Chino, a former investigative reporter for numerous New Mexico television stations and DOL secretary for nearly 3½ years, says the complaints are baseless.
First, Chino says the $10,000 fee paid for a one-day training seminar in April by Dr. Ruby Payne, a nationally recognized expert on poverty issues, actually saved his department money.
"It didn't seem as cost-effective to send off 120 employees to get training as opposed to bringing in one person," he says. "The response to Dr. Payne's seminar was overwhelmingly positive."
Chino confirms that his wife's sister's husband was hired as a low-level employee for the DOL during his tenure but that he had no involvement.
"He applied like everyone else and got the job on his own merit," Chino says.
Finally, Chino calls the Hispano Roundtable's concern that Hispanic employees are treated unfairly "far-fetched," and notes that a large number of DOL employees are Hispanic, including many of his top administrators.
"I think these allegations are more about the way I manage than anything else," he says. "I lean on my staff pretty heavily. I demand performance and accountability. I want to see results. That's how I manage."
As for the investigation by the State Personnel Office, a representative tells SFR the review is expected to conclude by May 22. In that particular case, several ousted workers complained about how they lost their jobs. The workers were originally employed by the state's Human Services Department, which operates the Temporary Assistance to Needy Families (TANF) program.
In 2005, Human Services began subcontracting with DOL to help run the program in central New Mexico. DOL opted to do its own hiring and let some TANF employees go.
Ten of those employees, through Albuquerque lawyer Justin Pennington, contacted the State Personnel Office in a March 16 letter. Less than a week later, State Personnel Office Director Sandra Perez wrote Pennington back agreeing that the situation warranted an investigation. The Legislative Finance Committee (LFC) also is currently in the midst of conducting a performance review of TANF's effectiveness and efficiency.

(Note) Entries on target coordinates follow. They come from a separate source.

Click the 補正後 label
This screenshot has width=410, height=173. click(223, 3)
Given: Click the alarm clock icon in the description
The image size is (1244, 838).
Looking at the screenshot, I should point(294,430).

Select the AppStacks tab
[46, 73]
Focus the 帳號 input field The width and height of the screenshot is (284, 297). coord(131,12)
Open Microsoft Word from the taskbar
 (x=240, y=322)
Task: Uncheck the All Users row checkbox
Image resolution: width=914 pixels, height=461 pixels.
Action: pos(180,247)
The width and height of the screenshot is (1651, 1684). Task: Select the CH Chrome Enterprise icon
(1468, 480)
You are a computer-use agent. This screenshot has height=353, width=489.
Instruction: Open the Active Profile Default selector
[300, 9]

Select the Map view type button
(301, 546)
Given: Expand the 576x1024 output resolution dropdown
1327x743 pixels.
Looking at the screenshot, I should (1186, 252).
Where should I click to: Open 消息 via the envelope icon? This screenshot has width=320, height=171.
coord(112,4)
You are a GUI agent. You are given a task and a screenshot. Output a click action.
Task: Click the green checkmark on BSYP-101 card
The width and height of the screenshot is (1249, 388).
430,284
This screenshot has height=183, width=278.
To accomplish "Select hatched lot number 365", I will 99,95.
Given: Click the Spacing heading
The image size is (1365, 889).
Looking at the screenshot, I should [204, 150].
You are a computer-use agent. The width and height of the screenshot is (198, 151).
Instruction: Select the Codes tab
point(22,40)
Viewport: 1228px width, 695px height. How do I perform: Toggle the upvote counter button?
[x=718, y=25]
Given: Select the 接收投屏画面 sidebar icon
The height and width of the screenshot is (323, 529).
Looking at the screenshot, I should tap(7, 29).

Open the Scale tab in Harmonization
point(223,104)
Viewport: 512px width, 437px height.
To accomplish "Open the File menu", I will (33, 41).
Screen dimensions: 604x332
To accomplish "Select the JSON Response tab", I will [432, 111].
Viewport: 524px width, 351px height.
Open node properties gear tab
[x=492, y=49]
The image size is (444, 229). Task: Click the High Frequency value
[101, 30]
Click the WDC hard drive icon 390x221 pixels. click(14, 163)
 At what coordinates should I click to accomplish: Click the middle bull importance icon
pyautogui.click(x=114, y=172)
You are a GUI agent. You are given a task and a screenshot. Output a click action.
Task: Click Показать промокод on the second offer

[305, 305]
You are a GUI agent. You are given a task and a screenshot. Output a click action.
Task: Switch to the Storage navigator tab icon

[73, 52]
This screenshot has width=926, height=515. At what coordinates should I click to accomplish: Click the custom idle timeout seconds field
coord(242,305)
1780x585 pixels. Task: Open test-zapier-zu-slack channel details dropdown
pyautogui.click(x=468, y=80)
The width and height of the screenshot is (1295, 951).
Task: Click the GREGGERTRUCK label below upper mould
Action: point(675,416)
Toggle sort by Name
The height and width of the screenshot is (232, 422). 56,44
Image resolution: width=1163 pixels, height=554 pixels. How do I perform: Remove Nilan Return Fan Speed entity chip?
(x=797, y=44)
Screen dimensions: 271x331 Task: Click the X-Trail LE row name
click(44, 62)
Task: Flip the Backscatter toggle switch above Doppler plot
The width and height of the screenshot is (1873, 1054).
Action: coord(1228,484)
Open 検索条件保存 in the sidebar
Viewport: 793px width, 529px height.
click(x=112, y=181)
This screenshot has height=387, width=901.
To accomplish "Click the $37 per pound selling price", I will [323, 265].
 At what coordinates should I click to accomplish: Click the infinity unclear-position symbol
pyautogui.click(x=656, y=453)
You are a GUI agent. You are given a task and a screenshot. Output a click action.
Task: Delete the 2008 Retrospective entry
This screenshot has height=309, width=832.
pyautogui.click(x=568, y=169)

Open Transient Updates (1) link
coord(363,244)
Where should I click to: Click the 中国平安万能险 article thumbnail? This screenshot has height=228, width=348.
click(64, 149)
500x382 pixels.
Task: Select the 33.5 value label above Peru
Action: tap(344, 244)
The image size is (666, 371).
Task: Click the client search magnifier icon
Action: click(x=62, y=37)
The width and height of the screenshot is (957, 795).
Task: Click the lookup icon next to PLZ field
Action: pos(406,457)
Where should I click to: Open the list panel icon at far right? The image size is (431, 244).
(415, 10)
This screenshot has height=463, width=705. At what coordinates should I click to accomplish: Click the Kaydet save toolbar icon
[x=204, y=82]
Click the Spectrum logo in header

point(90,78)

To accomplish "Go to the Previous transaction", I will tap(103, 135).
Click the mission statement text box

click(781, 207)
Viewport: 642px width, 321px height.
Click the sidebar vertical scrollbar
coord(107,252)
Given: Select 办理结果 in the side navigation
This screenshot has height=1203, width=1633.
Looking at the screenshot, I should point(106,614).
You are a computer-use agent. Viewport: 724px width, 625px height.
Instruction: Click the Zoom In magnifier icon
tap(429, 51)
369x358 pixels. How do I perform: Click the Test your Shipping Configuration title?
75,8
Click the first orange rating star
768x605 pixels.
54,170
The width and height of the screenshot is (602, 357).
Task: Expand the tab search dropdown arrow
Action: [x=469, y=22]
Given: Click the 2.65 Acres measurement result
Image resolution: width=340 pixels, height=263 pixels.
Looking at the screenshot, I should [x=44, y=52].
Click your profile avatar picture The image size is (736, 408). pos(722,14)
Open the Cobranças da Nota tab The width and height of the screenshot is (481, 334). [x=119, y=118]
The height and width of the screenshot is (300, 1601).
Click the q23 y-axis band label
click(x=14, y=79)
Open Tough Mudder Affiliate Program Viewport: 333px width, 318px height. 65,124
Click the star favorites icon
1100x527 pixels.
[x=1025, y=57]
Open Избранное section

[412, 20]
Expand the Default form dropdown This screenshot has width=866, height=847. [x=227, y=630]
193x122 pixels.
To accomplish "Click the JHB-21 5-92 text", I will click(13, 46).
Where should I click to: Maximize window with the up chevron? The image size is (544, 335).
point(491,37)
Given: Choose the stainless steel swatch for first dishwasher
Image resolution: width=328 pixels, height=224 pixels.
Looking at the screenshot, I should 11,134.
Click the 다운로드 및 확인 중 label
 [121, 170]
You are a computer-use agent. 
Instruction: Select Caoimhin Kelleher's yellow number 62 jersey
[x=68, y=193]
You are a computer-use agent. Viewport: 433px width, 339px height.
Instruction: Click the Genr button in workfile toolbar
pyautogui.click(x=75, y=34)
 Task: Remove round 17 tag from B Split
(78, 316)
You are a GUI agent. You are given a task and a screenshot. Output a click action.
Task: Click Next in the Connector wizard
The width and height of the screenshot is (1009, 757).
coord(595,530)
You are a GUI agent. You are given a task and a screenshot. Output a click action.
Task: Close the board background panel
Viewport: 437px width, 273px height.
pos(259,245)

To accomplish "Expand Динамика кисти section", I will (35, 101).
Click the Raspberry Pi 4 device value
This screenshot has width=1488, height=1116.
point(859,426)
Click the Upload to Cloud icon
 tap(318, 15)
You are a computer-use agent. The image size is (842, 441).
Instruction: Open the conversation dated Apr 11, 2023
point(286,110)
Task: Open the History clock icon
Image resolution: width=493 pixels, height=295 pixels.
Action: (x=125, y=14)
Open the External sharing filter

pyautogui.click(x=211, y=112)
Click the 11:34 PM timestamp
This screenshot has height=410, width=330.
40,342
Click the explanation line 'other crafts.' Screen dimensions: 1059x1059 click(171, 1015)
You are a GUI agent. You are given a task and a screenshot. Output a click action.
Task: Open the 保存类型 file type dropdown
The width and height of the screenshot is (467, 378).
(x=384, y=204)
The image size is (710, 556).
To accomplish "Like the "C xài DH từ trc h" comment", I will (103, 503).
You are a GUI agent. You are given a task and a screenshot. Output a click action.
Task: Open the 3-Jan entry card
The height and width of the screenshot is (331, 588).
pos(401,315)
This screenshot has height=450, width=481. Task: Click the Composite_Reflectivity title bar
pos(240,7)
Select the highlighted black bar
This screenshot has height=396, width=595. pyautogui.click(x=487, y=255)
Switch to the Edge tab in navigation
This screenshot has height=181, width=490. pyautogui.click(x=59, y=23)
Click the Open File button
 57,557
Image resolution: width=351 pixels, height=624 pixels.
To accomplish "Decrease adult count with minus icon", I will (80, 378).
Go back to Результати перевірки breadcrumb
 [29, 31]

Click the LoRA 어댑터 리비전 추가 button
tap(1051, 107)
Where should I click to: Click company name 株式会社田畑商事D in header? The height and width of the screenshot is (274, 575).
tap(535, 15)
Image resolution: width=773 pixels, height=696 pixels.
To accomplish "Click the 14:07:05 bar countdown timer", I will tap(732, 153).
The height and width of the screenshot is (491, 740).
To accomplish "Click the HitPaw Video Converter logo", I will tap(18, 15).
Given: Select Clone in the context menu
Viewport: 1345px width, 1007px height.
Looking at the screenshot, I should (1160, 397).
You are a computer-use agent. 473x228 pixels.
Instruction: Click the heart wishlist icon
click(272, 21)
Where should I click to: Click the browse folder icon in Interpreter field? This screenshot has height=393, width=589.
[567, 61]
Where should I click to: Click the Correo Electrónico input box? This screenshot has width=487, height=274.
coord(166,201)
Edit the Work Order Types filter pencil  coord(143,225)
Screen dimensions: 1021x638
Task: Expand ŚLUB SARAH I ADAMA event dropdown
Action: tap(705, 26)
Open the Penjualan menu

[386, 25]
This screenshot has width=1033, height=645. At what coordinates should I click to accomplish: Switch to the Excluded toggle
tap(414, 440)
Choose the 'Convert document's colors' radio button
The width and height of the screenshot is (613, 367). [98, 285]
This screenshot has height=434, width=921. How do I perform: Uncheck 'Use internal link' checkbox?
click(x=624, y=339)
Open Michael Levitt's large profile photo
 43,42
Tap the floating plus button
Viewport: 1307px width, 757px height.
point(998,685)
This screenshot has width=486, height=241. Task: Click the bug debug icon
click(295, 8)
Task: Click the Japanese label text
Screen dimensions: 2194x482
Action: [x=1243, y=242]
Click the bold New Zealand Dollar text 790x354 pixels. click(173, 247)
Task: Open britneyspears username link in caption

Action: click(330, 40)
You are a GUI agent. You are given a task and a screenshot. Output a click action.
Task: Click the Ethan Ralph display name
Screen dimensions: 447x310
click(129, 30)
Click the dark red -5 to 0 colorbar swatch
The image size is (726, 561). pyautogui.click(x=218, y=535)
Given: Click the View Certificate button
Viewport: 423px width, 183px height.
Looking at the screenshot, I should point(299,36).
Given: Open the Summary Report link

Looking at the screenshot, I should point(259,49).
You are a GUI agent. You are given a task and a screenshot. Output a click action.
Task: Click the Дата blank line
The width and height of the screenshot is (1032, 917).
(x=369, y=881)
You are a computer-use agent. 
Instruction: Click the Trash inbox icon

SFR also learned this week that Human Services has decided to shift TANF's central New Mexico subcontract with DOL over to New Mexico State University during the next fiscal year.
Human Services spokeswoman Betina Gonzales McCracken says the shift is primarily due to new, stricter federal requirements that now govern the program, though she acknowledges "bumps in the road" regarding DOL's handling of TANF.
She says TANF will first be folded back into Human Services by July before being moved over to NMSU. Until that time, DOL's TANF employees will become HSD employees but will have to reapply to work at the program once NMSU fully takes over. This is the third time in two years that HSD has switched TANF providers in central New Mexico.
DOL spokesman Carlos Castañeda says the TANF employees who lost their jobs during the DOL tenure would be welcome to reapply when NMSU takes over the program.
Chino, who is Native American, says an inquiry by the US Equal Employment Opportunity Commission (EEOC) found no evidence of discrimination in the case with the TANF employees. EEOC spokesman James Ryan says the agency does not discuss such inquiries and would neither confirm nor deny there had been one.
Chino also points out that more than half of the employees hired by the DOL to staff its TANF program last year were Hispanic.
"We picked and chose individuals we thought could contribute best to the program," Chino says. "No one was ever promised a job."